The federal and provincial governments in Canada are taking steps towards increasing the number of electronic and low-emissions vehicles on the roads. But as the CBC reports, the application of new rules may be a lateral move.
The “ZEV mandate” requires automakers to sell a certain number of electronic, low- and zero-emissions cars. To encourage them to meet this minimum, automakers are made to pay “royalties” when they fail to meet their quota.
The reason these quotas are deemed necessary is because automakers profit more from traditional gas-powered cars. While they usually sell for less, they are also usually cheaper to produce. Thus, most auto companies need to be incentivized, either through financial benefit or penalty, to produce and sell more zero- or low-emissions vehicles.
The problem, contends CBC’s Don Pittis, is that these rules are only being applied in Quebec. British Columbia is expected to soon become the second province to institute a minimum sales quota, but this still leaves eight provinces and three territories out of the deal.
Because the minimum number of sales applied to automakers is done at the national level, it means that only consumers in these two provinces are likely to have better access to a variety of low-cost no or low-emissions vehicles.
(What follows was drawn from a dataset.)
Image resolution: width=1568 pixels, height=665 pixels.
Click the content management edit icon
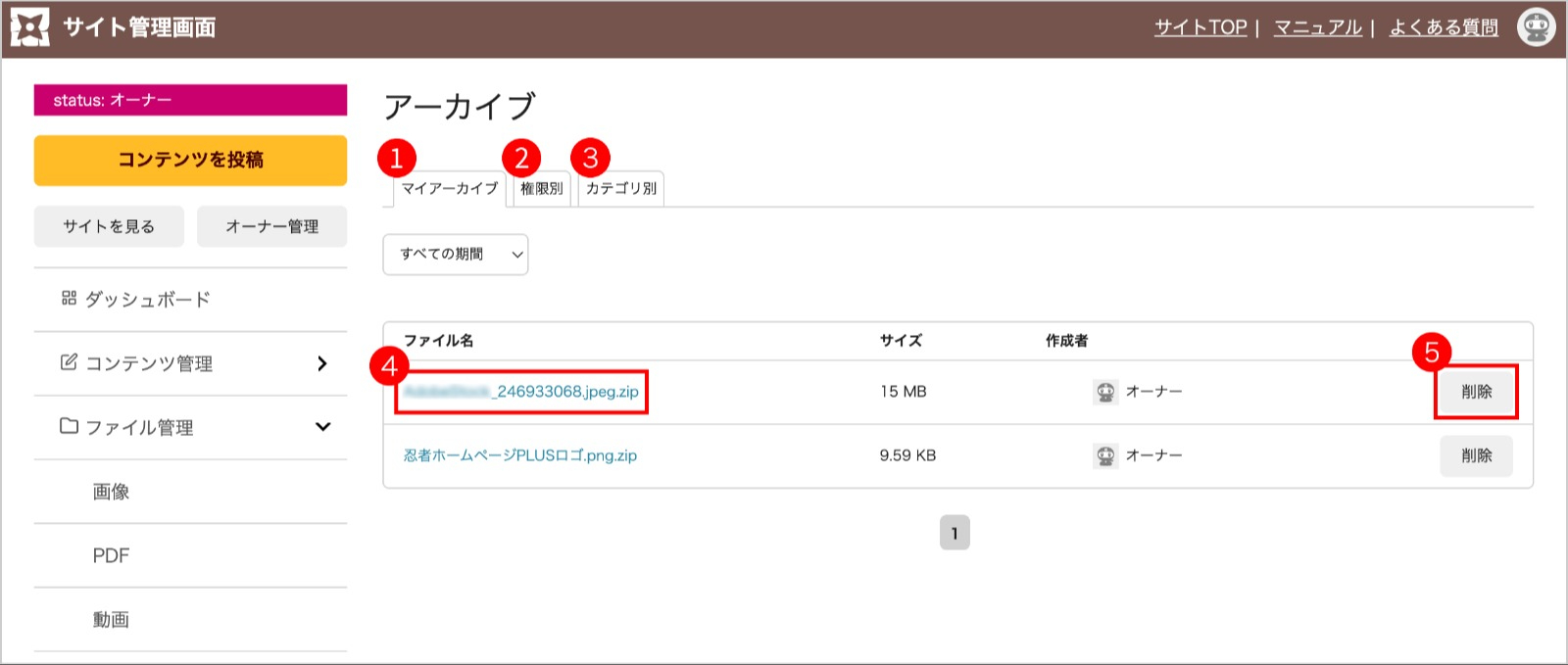point(69,362)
By concentrating sales in just two provinces, automakers have no incentive to provide most Canadian consumers with environmentally friendly options. It is not expected that the federal government will implement a nationwide mandate to rectify this issue.
Of course, as long as the demand for energy efficient vehicles is there, car producers will happily meet it. Right now, however, would-be consumers around Canada are given few options because most of the supply is being funnelled into Quebec and B.C.
While these jurisdictions may see an uptick in low-emissions vehicles, the opposite effect may actually occur where the policy leaves a dearth of options around the country.